Poca importanza attribuita invece alla fama dei brand, che ha valore solo per il 3%: non basta essere un marchio noto per attrarre talenti, serve piuttosto dimostrare di saper rispondere alle loro esigenze, di saper ascoltare, includere, accompagnare, co-costruire i futuri migliori. Grazie alla misurazione oggettiva di queste dimensioni comprendiamo i problemi degli italiani al lavoro ma percepiamo anche le soluzioni che possiamo intraprendere da subito: i leader e gli imprenditori hanno la grande opportunità di scrivere le nuove pagine di un lavoro produttivo e in benessere.
L’attenzione delle aziende alla sostenibilità
Sì, perché insieme si può costruire meglio e infatti un dato incoraggiante è quello emerso sull’attenzione delle aziende per la sostenibilità, intesa come sociale e ambientale, nella percezione dei lavoratori. Per il 54% essa è molta o moltissima, mentre solo per l’11% è quasi o del tutto assente. Allo stesso tempo il 38% degli intervistati ci ha descritto come prioritarie la difesa dell’ambiente e la riduzione dei problemi sociali nella propria scala di valori: questo denota come i lavoratori siano aperti e disponibili a co-costruire un sistema basato sulla sostenibilità, anche considerando che il 64% ritiene giusto che un lavoratore dia il suo contributo per la sostenibilità dell’azienda. Ci chiediamo come ingaggiare al meglio i nostri collaboratori, c’è dichiarazione di contributo migliore?
Costruire un sistema basato sulla sostenibilità
Resta da chiedersi perché tali volontà non si trasformino in atti: salta all’occhio allora una discrepanza relativa ai ruoli, che vede imprenditori e manager leggermente sotto la media del 38% per quanto riguarda l’approccio prioritario al tema della sostenibilità, media nutrita invece dai professionisti e autonomi con il 41%.
Altre considerazioni si possono fare poi in termini intergenerazionali e di genere: le donne sono le più propense a ritenere la sostenibilità una priorità, con il 43% a fronte del 38% di media complessiva. Inaspettatamente poi i lavoratori più maturi, con il 47%, superano di gran lunga tutte le altre generazioni, che vedono attestarsi al 34% la genZ, al 36% i millennials e al 38% la genX. Un altro dato che ci ricorda come le quattro eliche dell’innovazione debbano integrarsi a vicenda: l’educazione alla sostenibilità deve avere radici profonde, precedenti all’ingresso nel mondo del lavoro e già robuste durante gli studi universitari, che in molti casi stanno fortunatamente imboccando questa strada.

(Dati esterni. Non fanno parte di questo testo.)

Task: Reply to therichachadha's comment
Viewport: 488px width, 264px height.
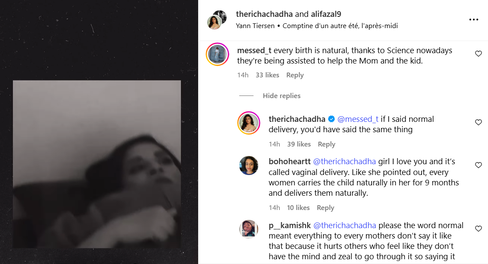Action: click(326, 144)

La ricerca stessa deve dialogare con le imprese, con le istituzioni e la società civile, perché le nuove generazioni sviluppino anche in ambito lavorativo un crescente senso di partecipazione costruttiva alla sostenibilità.

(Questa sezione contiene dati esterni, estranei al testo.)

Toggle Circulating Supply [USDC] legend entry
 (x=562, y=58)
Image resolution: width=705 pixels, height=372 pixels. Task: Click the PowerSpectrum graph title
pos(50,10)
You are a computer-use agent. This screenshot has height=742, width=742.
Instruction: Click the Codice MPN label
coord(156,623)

Resta preoccupante e da tenere in osservazione un 23% di aziende che, secondo i lavoratori, non dà minimamente attenzione alle dimensioni sociale e ambientale della sostenibilità, che per il 30% sono invece presidiate entrambe.
Conclusioni
Ci attende un cammino lungo e a tratti complesso, ma la crescita della sensibilità per certi temi è inarrestabile e incoraggiante: con uno sforzo corale si può davvero ritenere che il paradigma cambierà e lo farà in meglio, se metteremo il valore delle persone al centro l’innovazione sostenibile sarà possibile e gratificante per tutti.